(Beginning of Exercise data)
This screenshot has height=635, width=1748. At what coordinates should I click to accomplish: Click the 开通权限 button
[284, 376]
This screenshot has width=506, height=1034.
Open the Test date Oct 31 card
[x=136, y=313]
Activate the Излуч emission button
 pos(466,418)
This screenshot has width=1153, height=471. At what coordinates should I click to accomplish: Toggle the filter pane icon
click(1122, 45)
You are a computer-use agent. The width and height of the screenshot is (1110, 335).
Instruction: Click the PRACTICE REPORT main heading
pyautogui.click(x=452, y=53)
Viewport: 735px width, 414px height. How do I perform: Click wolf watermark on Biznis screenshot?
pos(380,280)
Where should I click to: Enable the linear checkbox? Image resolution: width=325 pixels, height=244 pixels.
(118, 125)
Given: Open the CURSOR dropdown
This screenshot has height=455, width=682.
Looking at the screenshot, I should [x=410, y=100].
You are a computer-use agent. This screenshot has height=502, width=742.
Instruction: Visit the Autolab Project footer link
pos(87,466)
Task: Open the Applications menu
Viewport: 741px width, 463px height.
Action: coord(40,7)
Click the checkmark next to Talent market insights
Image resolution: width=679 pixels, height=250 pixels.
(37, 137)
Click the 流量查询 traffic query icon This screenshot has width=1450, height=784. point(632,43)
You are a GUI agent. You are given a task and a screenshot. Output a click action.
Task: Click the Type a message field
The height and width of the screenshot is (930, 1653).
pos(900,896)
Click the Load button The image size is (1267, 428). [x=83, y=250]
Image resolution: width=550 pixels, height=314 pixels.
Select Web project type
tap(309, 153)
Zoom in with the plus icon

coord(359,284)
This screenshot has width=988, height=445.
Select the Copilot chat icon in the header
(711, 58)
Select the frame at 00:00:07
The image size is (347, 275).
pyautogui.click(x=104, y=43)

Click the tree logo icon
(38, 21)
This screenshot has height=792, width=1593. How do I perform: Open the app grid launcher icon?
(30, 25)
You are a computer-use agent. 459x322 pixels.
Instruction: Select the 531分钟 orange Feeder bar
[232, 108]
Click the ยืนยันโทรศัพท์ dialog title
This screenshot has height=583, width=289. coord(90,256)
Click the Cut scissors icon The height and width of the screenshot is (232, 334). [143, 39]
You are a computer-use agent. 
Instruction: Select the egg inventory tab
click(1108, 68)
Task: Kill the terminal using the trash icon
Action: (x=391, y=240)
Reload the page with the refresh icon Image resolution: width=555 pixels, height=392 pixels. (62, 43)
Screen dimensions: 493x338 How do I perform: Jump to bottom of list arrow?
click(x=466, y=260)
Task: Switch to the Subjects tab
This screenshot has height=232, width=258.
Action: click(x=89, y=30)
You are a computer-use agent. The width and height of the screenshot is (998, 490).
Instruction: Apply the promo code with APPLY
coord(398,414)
(End of Exercise data)
Task requirements → Please give back all of the data exactly as it appears.

Response below →
This screenshot has height=635, width=1748. At what coordinates should I click to accomplish: Click the 开通权限 button
[284, 376]
This screenshot has width=506, height=1034.
Open the Test date Oct 31 card
[x=136, y=313]
Activate the Излуч emission button
 pos(466,418)
This screenshot has width=1153, height=471. At what coordinates should I click to accomplish: Toggle the filter pane icon
click(1122, 45)
You are a computer-use agent. The width and height of the screenshot is (1110, 335).
Instruction: Click the PRACTICE REPORT main heading
pyautogui.click(x=452, y=53)
Viewport: 735px width, 414px height. How do I perform: Click wolf watermark on Biznis screenshot?
pos(380,280)
Where should I click to: Enable the linear checkbox? Image resolution: width=325 pixels, height=244 pixels.
(118, 125)
Given: Open the CURSOR dropdown
This screenshot has height=455, width=682.
Looking at the screenshot, I should [x=410, y=100].
You are a computer-use agent. This screenshot has height=502, width=742.
Instruction: Visit the Autolab Project footer link
pos(87,466)
Task: Open the Applications menu
Viewport: 741px width, 463px height.
Action: coord(40,7)
Click the checkmark next to Talent market insights
Image resolution: width=679 pixels, height=250 pixels.
(37, 137)
Click the 流量查询 traffic query icon This screenshot has width=1450, height=784. point(632,43)
You are a GUI agent. You are given a task and a screenshot. Output a click action.
Task: Click the Type a message field
The height and width of the screenshot is (930, 1653).
pos(900,896)
Click the Load button The image size is (1267, 428). [x=83, y=250]
Image resolution: width=550 pixels, height=314 pixels.
Select Web project type
tap(309, 153)
Zoom in with the plus icon

coord(359,284)
This screenshot has width=988, height=445.
Select the Copilot chat icon in the header
(711, 58)
Select the frame at 00:00:07
The image size is (347, 275).
pyautogui.click(x=104, y=43)

Click the tree logo icon
(38, 21)
This screenshot has height=792, width=1593. How do I perform: Open the app grid launcher icon?
(30, 25)
You are a computer-use agent. 459x322 pixels.
Instruction: Select the 531分钟 orange Feeder bar
[232, 108]
Click the ยืนยันโทรศัพท์ dialog title
This screenshot has height=583, width=289. coord(90,256)
Click the Cut scissors icon The height and width of the screenshot is (232, 334). [143, 39]
You are a computer-use agent. 
Instruction: Select the egg inventory tab
click(1108, 68)
Task: Kill the terminal using the trash icon
Action: (x=391, y=240)
Reload the page with the refresh icon Image resolution: width=555 pixels, height=392 pixels. (62, 43)
Screen dimensions: 493x338 How do I perform: Jump to bottom of list arrow?
click(x=466, y=260)
Task: Switch to the Subjects tab
This screenshot has height=232, width=258.
Action: click(x=89, y=30)
You are a computer-use agent. The width and height of the screenshot is (998, 490).
Instruction: Apply the promo code with APPLY
coord(398,414)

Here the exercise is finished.